On the other hand, conventional digital dental radiography systems are not without their drawbacks. For example, the connection between the sensor and the processing module or computer is most conventionally made via a cable. Such a cable, however, can be uncomfortable for and annoying to the patient in whose mouth the intraoral sensor is placed. The cable is also bothersome to the dental practitioner when positioning the sensor in the patient's mouth.
In addition, the repeated acts of positioning and re-positioning the cable, which involve a good deal of bending, twisting and pulling of the cable, puts mechanical stresses on the cable. These stresses can eventually lead to cable failure, and indeed cable-related malfunctions are one of most prevalent reasons for product failures and returns in this field.
One class of solution to this problem is to eliminate the cable altogether, and provide an electronic sensor that communicates with a processing module or computer over a wireless link. Such a solution has been set forth, for example, in U.S. Pat. Nos. 7,193,219 and 6,924,486. Such wireless solutions, while excellent for their intended purposes, increase the complexity of the sensor, and impose limitations on the amount of power available to the sensor. Accordingly, such solutions may not always be the most desirable.
Another solution that has been proposed is to utilize a removable cable, which can be attached to and detached from the sensor body by the dental practitioner. Such a solution is described in U.S. Pat. No. 6,030,119. This solution, however, does not solve all of the aforementioned problems. In particular, while this approach may be effective to minimize the mechanical stresses that are put on the cable, and to that extent increases cable life and reduces cable failure rate, it does little to address positioning problems and nothing to address patient comfort problems, since large protrusions are required to receive the detachable cable (see for example projected portions 43 shown in FIGS. 5 and 6 of U.S. Pat. No. 6,030,119). These protrusions hamper positioning efforts as much or nearly as much as the cable itself, and contribute significantly to overall patient discomfort.
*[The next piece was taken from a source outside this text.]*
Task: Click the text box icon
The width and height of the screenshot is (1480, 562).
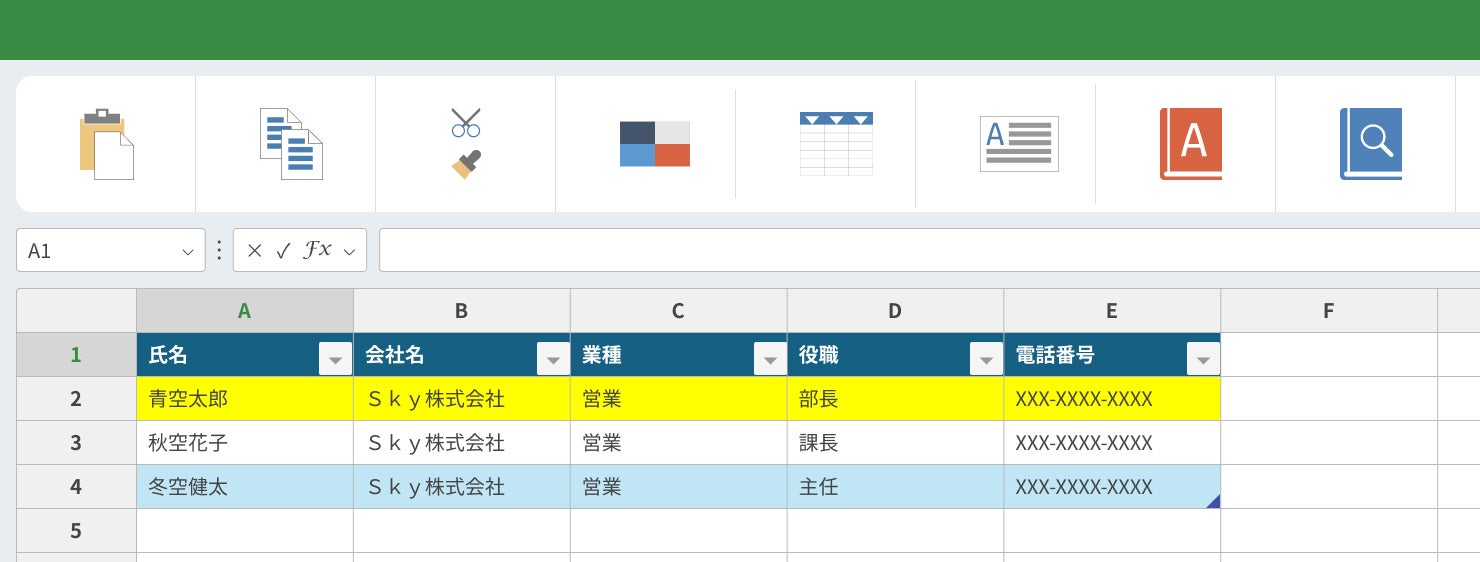Action: 1019,144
The short-comings of the apparatus of U.S. Pat. No. 6,030,119 highlight why a wholly-satisfactory solution to the cable problem has heretofore been so elusive, namely as a result of the requirements of the cable itself. On the one hand, the cable must survive multiple cycles of bending, twisting and pulling during its lifetime, and in that sense it is desirable to make the cable as sturdy as possible. On the other hand, the cable should be flexible, soft, comfortable and utilize a connection junction as small as possible so as to provide simple positioning for the dental practitioner and allow comfortable placement in the patient's oral cavity during an x-ray exam. These requirements, which in a certain sense are at odds with one another, have heretofore prevented a solution which addresses all of the problems presented by the cable, including the positioning problems, comfortable problems and failure problems, without detracting from the overall performance of the system.
Accordingly, the problems presented by the cable in a wired digital dental radiography system have not been adequately solved. At the same time, the auxiliary component with which the electronic sensor is conventionally used, namely the sheath, has heretofore only served to provide a hygienic barrier between the sensor and the patient's oral cavity, and its presence and availability has yet to be exploited for any other purpose.